* YOUR INSTRUCTIONS *
Report every line in the items that contains the word "screw", copying each line in full.

>> start DATA

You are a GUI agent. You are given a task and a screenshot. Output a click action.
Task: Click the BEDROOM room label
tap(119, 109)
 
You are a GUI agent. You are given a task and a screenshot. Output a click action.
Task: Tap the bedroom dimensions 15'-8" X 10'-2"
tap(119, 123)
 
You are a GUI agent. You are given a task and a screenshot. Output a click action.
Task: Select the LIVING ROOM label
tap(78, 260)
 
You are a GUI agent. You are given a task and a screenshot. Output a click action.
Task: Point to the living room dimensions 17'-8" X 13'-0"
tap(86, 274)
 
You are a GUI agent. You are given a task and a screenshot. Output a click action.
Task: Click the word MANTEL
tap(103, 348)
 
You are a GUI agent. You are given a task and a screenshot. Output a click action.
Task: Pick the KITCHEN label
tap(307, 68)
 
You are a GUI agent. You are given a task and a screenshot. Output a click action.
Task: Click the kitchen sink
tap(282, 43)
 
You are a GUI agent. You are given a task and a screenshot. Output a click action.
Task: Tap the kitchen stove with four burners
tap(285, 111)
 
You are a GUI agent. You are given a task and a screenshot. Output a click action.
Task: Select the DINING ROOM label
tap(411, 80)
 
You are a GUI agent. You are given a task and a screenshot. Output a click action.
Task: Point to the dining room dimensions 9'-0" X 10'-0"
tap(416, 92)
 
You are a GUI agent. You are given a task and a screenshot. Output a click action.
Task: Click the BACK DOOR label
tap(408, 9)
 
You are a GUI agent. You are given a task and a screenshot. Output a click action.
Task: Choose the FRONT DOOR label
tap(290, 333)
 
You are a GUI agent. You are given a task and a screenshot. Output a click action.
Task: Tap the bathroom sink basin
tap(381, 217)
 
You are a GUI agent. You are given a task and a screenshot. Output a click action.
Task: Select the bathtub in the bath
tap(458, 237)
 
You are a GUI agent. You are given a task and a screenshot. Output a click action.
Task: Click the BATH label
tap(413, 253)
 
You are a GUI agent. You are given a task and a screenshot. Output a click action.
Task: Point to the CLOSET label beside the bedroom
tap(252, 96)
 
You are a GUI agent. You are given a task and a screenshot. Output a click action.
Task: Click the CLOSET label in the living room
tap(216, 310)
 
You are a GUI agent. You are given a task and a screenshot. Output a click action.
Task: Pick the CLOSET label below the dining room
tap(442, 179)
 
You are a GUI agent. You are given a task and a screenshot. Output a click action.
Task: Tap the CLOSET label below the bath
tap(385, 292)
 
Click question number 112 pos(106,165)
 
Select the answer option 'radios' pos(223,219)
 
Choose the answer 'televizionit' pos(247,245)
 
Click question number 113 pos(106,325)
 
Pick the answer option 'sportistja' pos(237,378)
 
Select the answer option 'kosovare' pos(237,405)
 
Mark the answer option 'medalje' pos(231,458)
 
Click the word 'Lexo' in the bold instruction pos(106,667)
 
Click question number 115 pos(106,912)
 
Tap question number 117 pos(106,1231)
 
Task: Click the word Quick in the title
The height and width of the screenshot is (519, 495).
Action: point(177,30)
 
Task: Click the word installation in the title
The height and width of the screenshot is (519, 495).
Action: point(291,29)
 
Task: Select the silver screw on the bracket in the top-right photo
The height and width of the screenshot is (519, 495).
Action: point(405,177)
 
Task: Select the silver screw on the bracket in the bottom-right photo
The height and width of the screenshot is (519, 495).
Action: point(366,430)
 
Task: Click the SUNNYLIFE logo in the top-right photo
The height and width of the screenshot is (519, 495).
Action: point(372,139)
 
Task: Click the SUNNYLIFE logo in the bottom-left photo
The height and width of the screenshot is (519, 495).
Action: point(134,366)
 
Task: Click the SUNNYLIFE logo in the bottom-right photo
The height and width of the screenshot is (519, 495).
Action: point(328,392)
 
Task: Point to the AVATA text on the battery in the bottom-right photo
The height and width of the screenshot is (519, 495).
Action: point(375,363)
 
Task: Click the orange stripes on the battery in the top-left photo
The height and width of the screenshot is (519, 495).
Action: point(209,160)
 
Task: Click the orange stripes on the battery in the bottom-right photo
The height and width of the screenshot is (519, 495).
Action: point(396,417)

>> end DATA

* SOLUTION BELOW *
Task: Select the silver screw on the bracket in the top-right photo
Task: Select the silver screw on the bracket in the bottom-right photo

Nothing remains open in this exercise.